● **WORK REQUIRED**: Render every line of the entries below as a Markdown table with the columns Row and Line, numbering each row and omitting blank lines.

Data entries:
· · ·
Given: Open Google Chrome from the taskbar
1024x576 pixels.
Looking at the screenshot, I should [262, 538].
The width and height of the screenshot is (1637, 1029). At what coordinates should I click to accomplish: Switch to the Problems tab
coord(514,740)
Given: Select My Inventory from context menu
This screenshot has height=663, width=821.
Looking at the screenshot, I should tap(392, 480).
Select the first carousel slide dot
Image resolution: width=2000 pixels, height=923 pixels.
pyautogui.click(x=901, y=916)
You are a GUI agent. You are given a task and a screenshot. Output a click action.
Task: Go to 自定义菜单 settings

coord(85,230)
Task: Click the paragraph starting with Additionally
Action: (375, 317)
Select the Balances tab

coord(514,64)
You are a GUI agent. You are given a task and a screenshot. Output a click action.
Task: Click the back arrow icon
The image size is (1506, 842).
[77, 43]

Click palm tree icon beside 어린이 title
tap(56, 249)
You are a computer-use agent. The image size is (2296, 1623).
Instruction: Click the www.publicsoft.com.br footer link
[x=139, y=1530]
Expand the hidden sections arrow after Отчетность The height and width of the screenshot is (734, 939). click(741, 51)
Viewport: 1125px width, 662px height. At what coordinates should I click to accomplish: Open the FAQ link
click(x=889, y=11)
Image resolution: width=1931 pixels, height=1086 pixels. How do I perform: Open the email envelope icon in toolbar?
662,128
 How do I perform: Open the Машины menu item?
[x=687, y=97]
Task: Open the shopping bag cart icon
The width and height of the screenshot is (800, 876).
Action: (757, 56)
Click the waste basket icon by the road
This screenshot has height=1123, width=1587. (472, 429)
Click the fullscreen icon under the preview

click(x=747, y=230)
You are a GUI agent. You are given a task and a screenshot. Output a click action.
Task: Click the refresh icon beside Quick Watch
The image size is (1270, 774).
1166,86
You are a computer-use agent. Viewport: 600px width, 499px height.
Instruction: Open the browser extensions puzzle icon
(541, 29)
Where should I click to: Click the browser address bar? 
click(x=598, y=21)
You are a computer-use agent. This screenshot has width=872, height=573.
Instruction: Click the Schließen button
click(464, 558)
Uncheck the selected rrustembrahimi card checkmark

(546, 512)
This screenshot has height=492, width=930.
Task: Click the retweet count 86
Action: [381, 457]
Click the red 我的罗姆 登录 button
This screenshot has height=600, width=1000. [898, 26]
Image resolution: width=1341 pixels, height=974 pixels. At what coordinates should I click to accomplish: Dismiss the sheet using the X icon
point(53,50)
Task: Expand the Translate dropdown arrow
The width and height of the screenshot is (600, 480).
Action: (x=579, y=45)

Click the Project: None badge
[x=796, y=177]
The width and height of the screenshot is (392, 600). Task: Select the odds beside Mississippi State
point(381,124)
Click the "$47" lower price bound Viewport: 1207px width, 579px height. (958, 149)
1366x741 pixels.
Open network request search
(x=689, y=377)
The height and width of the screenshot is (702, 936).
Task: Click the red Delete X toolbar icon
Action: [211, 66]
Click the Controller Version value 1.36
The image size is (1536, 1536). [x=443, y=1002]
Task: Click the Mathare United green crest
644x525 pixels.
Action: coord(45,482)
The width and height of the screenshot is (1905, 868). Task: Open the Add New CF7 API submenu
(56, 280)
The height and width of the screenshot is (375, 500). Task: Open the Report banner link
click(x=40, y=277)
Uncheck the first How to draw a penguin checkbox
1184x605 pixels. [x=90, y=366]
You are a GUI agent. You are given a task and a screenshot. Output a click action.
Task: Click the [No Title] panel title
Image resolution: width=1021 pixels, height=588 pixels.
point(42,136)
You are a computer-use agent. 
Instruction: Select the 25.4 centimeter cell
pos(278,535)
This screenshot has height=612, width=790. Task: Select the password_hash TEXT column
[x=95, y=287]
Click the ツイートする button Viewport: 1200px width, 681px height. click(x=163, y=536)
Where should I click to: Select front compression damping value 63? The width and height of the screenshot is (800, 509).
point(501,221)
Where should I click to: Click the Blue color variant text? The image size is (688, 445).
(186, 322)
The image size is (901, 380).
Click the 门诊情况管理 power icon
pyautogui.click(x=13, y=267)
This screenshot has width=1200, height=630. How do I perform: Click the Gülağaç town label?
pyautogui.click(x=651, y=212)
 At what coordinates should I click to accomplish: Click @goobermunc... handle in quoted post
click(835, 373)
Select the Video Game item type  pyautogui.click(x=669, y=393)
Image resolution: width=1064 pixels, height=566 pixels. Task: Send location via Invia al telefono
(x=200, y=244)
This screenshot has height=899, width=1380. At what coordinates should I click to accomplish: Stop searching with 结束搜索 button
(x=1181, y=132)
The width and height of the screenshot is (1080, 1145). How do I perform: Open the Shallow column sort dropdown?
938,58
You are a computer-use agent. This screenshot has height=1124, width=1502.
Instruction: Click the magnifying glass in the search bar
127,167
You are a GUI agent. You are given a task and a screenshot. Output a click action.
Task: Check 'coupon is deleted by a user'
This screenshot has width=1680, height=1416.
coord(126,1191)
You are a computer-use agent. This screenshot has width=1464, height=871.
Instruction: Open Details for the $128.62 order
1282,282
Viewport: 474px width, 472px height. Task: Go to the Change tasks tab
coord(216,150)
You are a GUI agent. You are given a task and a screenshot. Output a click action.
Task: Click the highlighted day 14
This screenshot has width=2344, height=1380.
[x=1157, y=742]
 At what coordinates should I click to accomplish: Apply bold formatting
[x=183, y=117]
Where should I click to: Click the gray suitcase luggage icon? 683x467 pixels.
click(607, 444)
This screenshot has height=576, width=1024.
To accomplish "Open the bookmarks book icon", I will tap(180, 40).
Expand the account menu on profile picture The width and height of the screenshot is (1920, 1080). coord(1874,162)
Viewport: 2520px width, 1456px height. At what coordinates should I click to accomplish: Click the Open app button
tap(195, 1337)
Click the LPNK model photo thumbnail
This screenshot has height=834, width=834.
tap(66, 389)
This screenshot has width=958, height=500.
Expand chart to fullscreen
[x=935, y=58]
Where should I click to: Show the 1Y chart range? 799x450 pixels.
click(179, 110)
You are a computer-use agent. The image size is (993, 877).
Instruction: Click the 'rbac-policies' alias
· · ·
● **RESPONSE BELOW**:
| Row | Line |
|---|---|
| 1 | Given: Open Google Chrome from the taskbar |
| 2 | 1024x576 pixels. |
| 3 | Looking at the screenshot, I should [262, 538]. |
| 4 | The width and height of the screenshot is (1637, 1029). At what coordinates should I click to accomplish: Switch to the Problems tab |
| 5 | coord(514,740) |
| 6 | Given: Select My Inventory from context menu |
| 7 | This screenshot has height=663, width=821. |
| 8 | Looking at the screenshot, I should tap(392, 480). |
| 9 | Select the first carousel slide dot |
| 10 | Image resolution: width=2000 pixels, height=923 pixels. |
| 11 | pyautogui.click(x=901, y=916) |
| 12 | You are a GUI agent. You are given a task and a screenshot. Output a click action. |
| 13 | Task: Go to 自定义菜单 settings |
| 14 | coord(85,230) |
| 15 | Task: Click the paragraph starting with Additionally |
| 16 | Action: (375, 317) |
| 17 | Select the Balances tab |
| 18 | coord(514,64) |
| 19 | You are a GUI agent. You are given a task and a screenshot. Output a click action. |
| 20 | Task: Click the back arrow icon |
| 21 | The image size is (1506, 842). |
| 22 | [77, 43] |
| 23 | Click palm tree icon beside 어린이 title |
| 24 | tap(56, 249) |
| 25 | You are a computer-use agent. The image size is (2296, 1623). |
| 26 | Instruction: Click the www.publicsoft.com.br footer link |
| 27 | [x=139, y=1530] |
| 28 | Expand the hidden sections arrow after Отчетность The height and width of the screenshot is (734, 939). click(741, 51) |
| 29 | Viewport: 1125px width, 662px height. At what coordinates should I click to accomplish: Open the FAQ link |
| 30 | click(x=889, y=11) |
| 31 | Image resolution: width=1931 pixels, height=1086 pixels. How do I perform: Open the email envelope icon in toolbar? |
| 32 | 662,128 |
| 33 |  How do I perform: Open the Машины menu item? |
| 34 | [x=687, y=97] |
| 35 | Task: Open the shopping bag cart icon |
| 36 | The width and height of the screenshot is (800, 876). |
| 37 | Action: (757, 56) |
| 38 | Click the waste basket icon by the road |
| 39 | This screenshot has height=1123, width=1587. (472, 429) |
| 40 | Click the fullscreen icon under the preview |
| 41 | click(x=747, y=230) |
| 42 | You are a GUI agent. You are given a task and a screenshot. Output a click action. |
| 43 | Task: Click the refresh icon beside Quick Watch |
| 44 | The image size is (1270, 774). |
| 45 | 1166,86 |
| 46 | You are a computer-use agent. Viewport: 600px width, 499px height. |
| 47 | Instruction: Open the browser extensions puzzle icon |
| 48 | (541, 29) |
| 49 | Where should I click to: Click the browser address bar?  |
| 50 | click(x=598, y=21) |
| 51 | You are a computer-use agent. This screenshot has width=872, height=573. |
| 52 | Instruction: Click the Schließen button |
| 53 | click(464, 558) |
| 54 | Uncheck the selected rrustembrahimi card checkmark |
| 55 | (546, 512) |
| 56 | This screenshot has height=492, width=930. |
| 57 | Task: Click the retweet count 86 |
| 58 | Action: [381, 457] |
| 59 | Click the red 我的罗姆 登录 button |
| 60 | This screenshot has height=600, width=1000. [898, 26] |
| 61 | Image resolution: width=1341 pixels, height=974 pixels. At what coordinates should I click to accomplish: Dismiss the sheet using the X icon |
| 62 | point(53,50) |
| 63 | Task: Expand the Translate dropdown arrow |
| 64 | The width and height of the screenshot is (600, 480). |
| 65 | Action: (x=579, y=45) |
| 66 | Click the Project: None badge |
| 67 | [x=796, y=177] |
| 68 | The width and height of the screenshot is (392, 600). Task: Select the odds beside Mississippi State |
| 69 | point(381,124) |
| 70 | Click the "$47" lower price bound Viewport: 1207px width, 579px height. (958, 149) |
| 71 | 1366x741 pixels. |
| 72 | Open network request search |
| 73 | (x=689, y=377) |
| 74 | The height and width of the screenshot is (702, 936). |
| 75 | Task: Click the red Delete X toolbar icon |
| 76 | Action: [211, 66] |
| 77 | Click the Controller Version value 1.36 |
| 78 | The image size is (1536, 1536). [x=443, y=1002] |
| 79 | Task: Click the Mathare United green crest |
| 80 | 644x525 pixels. |
| 81 | Action: coord(45,482) |
| 82 | The width and height of the screenshot is (1905, 868). Task: Open the Add New CF7 API submenu |
| 83 | (56, 280) |
| 84 | The height and width of the screenshot is (375, 500). Task: Open the Report banner link |
| 85 | click(x=40, y=277) |
| 86 | Uncheck the first How to draw a penguin checkbox |
| 87 | 1184x605 pixels. [x=90, y=366] |
| 88 | You are a GUI agent. You are given a task and a screenshot. Output a click action. |
| 89 | Task: Click the [No Title] panel title |
| 90 | Image resolution: width=1021 pixels, height=588 pixels. |
| 91 | point(42,136) |
| 92 | You are a computer-use agent.  |
| 93 | Instruction: Select the 25.4 centimeter cell |
| 94 | pos(278,535) |
| 95 | This screenshot has height=612, width=790. Task: Select the password_hash TEXT column |
| 96 | [x=95, y=287] |
| 97 | Click the ツイートする button Viewport: 1200px width, 681px height. click(x=163, y=536) |
| 98 | Where should I click to: Select front compression damping value 63? The width and height of the screenshot is (800, 509). |
| 99 | point(501,221) |
| 100 | Where should I click to: Click the Blue color variant text? The image size is (688, 445). |
| 101 | (186, 322) |
| 102 | The image size is (901, 380). |
| 103 | Click the 门诊情况管理 power icon |
| 104 | pyautogui.click(x=13, y=267) |
| 105 | This screenshot has width=1200, height=630. How do I perform: Click the Gülağaç town label? |
| 106 | pyautogui.click(x=651, y=212) |
| 107 |  At what coordinates should I click to accomplish: Click @goobermunc... handle in quoted post |
| 108 | click(835, 373) |
| 109 | Select the Video Game item type  pyautogui.click(x=669, y=393) |
| 110 | Image resolution: width=1064 pixels, height=566 pixels. Task: Send location via Invia al telefono |
| 111 | (x=200, y=244) |
| 112 | This screenshot has height=899, width=1380. At what coordinates should I click to accomplish: Stop searching with 结束搜索 button |
| 113 | (x=1181, y=132) |
| 114 | The width and height of the screenshot is (1080, 1145). How do I perform: Open the Shallow column sort dropdown? |
| 115 | 938,58 |
| 116 | You are a computer-use agent. This screenshot has height=1124, width=1502. |
| 117 | Instruction: Click the magnifying glass in the search bar |
| 118 | 127,167 |
| 119 | You are a GUI agent. You are given a task and a screenshot. Output a click action. |
| 120 | Task: Check 'coupon is deleted by a user' |
| 121 | This screenshot has width=1680, height=1416. |
| 122 | coord(126,1191) |
| 123 | You are a computer-use agent. This screenshot has width=1464, height=871. |
| 124 | Instruction: Open Details for the $128.62 order |
| 125 | 1282,282 |
| 126 | Viewport: 474px width, 472px height. Task: Go to the Change tasks tab |
| 127 | coord(216,150) |
| 128 | You are a GUI agent. You are given a task and a screenshot. Output a click action. |
| 129 | Task: Click the highlighted day 14 |
| 130 | This screenshot has width=2344, height=1380. |
| 131 | [x=1157, y=742] |
| 132 |  At what coordinates should I click to accomplish: Apply bold formatting |
| 133 | [x=183, y=117] |
| 134 | Where should I click to: Click the gray suitcase luggage icon? 683x467 pixels. |
| 135 | click(607, 444) |
| 136 | This screenshot has height=576, width=1024. |
| 137 | To accomplish "Open the bookmarks book icon", I will tap(180, 40). |
| 138 | Expand the account menu on profile picture The width and height of the screenshot is (1920, 1080). coord(1874,162) |
| 139 | Viewport: 2520px width, 1456px height. At what coordinates should I click to accomplish: Click the Open app button |
| 140 | tap(195, 1337) |
| 141 | Click the LPNK model photo thumbnail |
| 142 | This screenshot has height=834, width=834. |
| 143 | tap(66, 389) |
| 144 | This screenshot has width=958, height=500. |
| 145 | Expand chart to fullscreen |
| 146 | [x=935, y=58] |
| 147 | Where should I click to: Show the 1Y chart range? 799x450 pixels. |
| 148 | click(179, 110) |
| 149 | You are a computer-use agent. The image size is (993, 877). |
| 150 | Instruction: Click the 'rbac-policies' alias |